Take literally any example of humanity, at any point in history, more intelligence = best results.
Europeans simply have the most extensive world history of brutal, outright, total Warfare, compared to any other nations or cultures. 2nd place would go to the Middle East. 3rd place would go to the Native Americans.
And yet, warfare does make powerful Warrior societies and cultures, healthy and strong looking, beautiful peoples.
But that does not account for Technological and Scientific superiority…
Or Religious and Political superiority…
So that must be accounted for, in any and every grandiose Explanation.
In terms of Anthropology, there are only a handful of Natural world land barriers that essentially halted massive emigration of early, prehistoric humans.
The most obvious is the Alaskan striaght, land bridge that separated East Asian migrants, and sealed them into the interior of prehistorical North and South America. This obviously happened at the point in history before Wheel technology spread throughout the early Civilizations. This is the reason-why Wheel technology did not occur in the Americas.
Lesser Natural barriers, include the Saharan Desert, which separated the Sub-Saharan African tribes from those to the North. Once humanity emigrates from an area they naturally inhabit and adapt to… they tend not to return. This fact is very important when studying Anthropology, human evolution, and history. Then there is the Indian Ocean which separated the Aboriginal Australian Indians, who are very likely, some of the oldest Humans on the planet. Unmixed Australian Aboriginals exhibit deeply telling facial and bodily analysis of early, prehistoric Humans.

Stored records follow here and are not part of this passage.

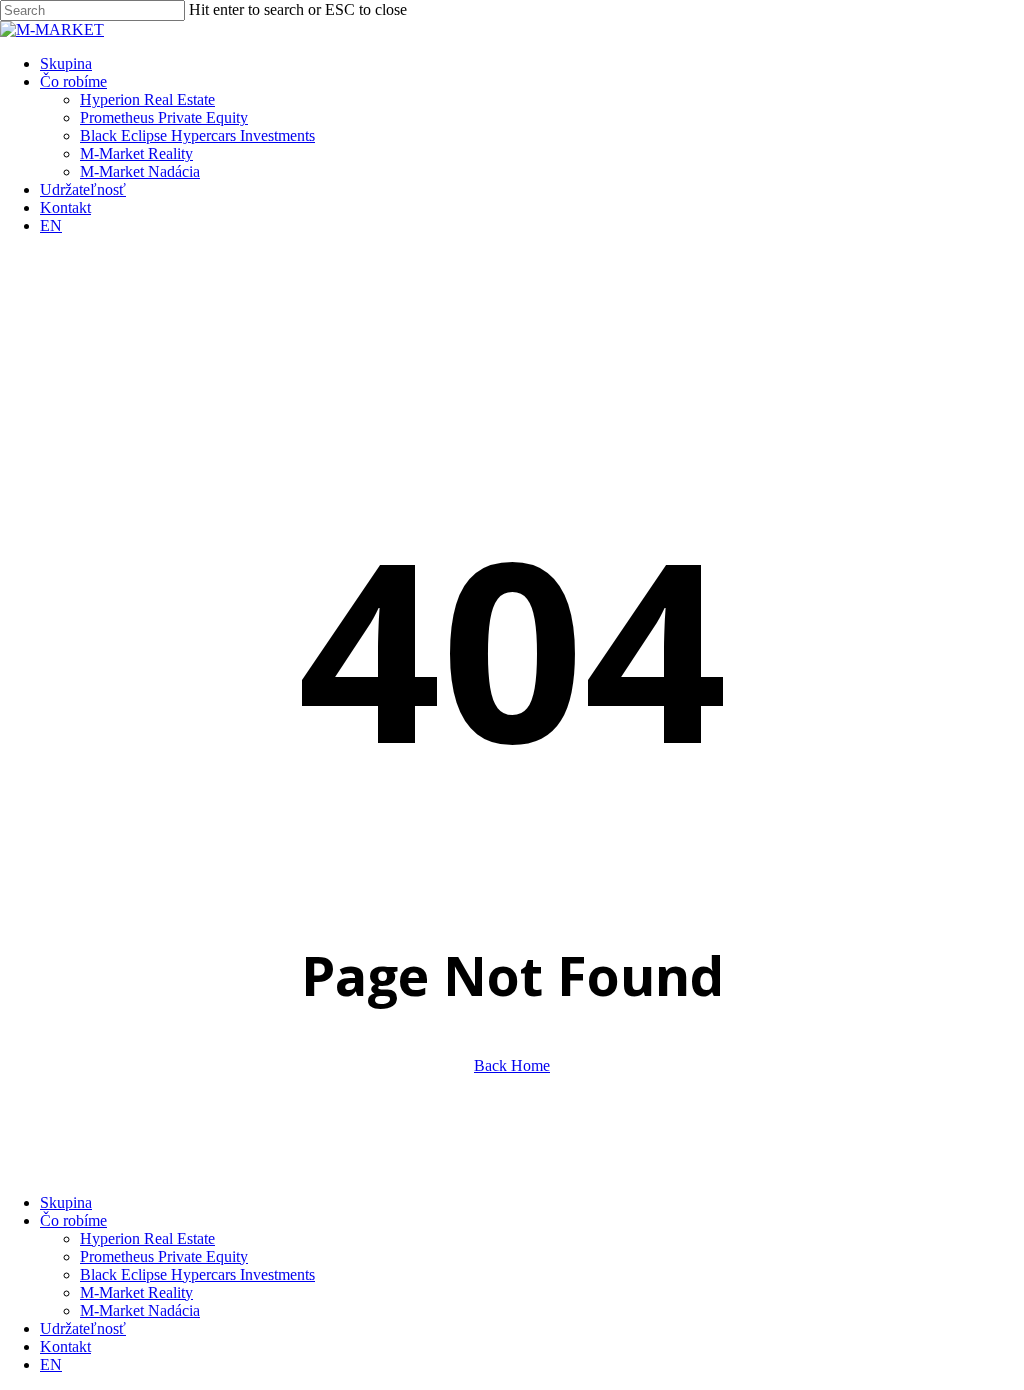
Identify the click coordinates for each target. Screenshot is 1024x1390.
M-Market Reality (136, 1292)
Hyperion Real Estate (147, 1238)
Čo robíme (73, 1220)
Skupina (66, 1202)
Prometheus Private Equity (164, 1256)
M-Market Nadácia (140, 1310)
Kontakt (65, 1346)
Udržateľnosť (83, 1328)
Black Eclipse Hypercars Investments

The Asian land barriers are a bit different, including the Siberian Tundra and highland plains (which the Mongols and Huns dominated), the Himalayan Mountains which separated East Asia Han Chinese and their ancestors, the jungles and marshes of East India, which blocked travel from those of climates who could not trespass or adapt quickly. This separated the East Indian population, along with Malaysians and South Asians.
“Intelligence” spread more rapidly and generally, after Literacy developed, along the Silk Road, from Western Europe (Great Britain) all the way to Indo-China.
That is when ‘Wheel’ technology, for example, spread between West Europe and East Asia, but not necessarily to Australia, Sub-Sahara Africa, or the Americas.
As the centuries and millenniums passed, social, political, and especially military improvements also passed along the Silk Road. Scholars regularly traded technological secrets and Mysticism between each other. This is how technology originally flourished in the Middle East, since they controlled the trade-routes and caravans.